ACTIVITY:
This exercise calls for the data below to be retyped exactly, minus any images.
◆ ◆ ◆ ◆ ◆ ◆ ◆
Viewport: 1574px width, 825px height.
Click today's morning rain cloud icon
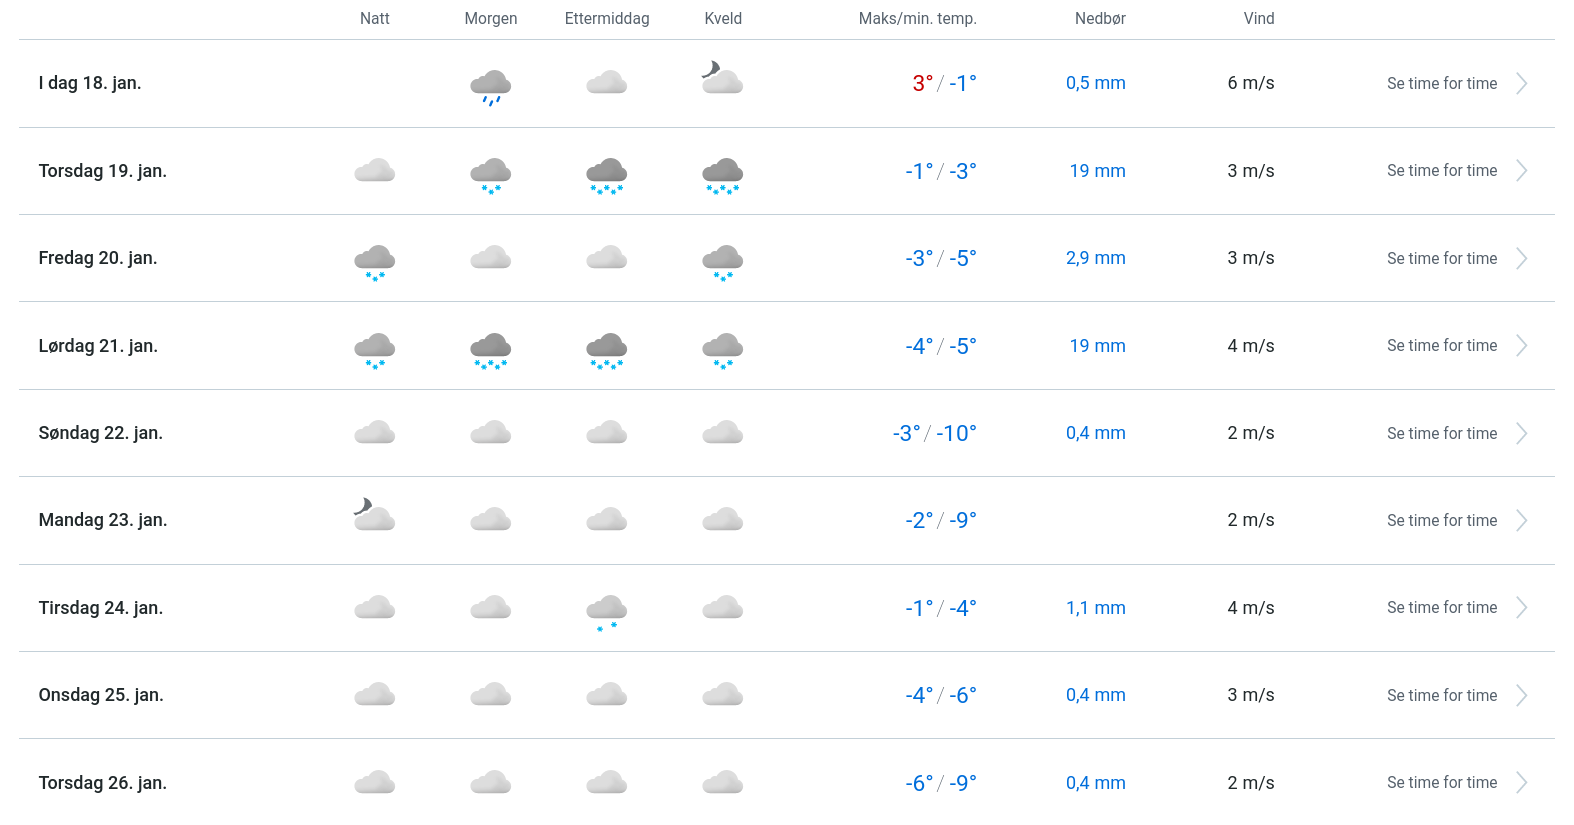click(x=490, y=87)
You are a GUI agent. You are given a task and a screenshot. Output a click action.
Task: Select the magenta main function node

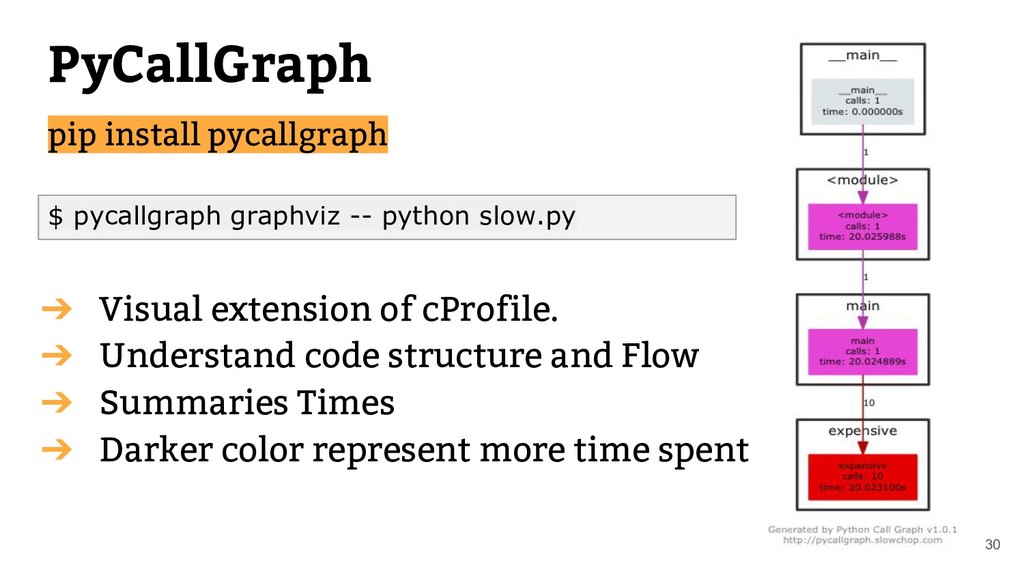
◆ ◆ ◆ ◆ ◆ ◆ ◆
RESPONSE TO THE EXERCISE:
Viewport: 1574px width, 825px height.
Click today's morning rain cloud icon
click(x=490, y=87)
You are a GUI agent. You are given a task and a screenshot. Output a click action.
Task: Select the magenta main function node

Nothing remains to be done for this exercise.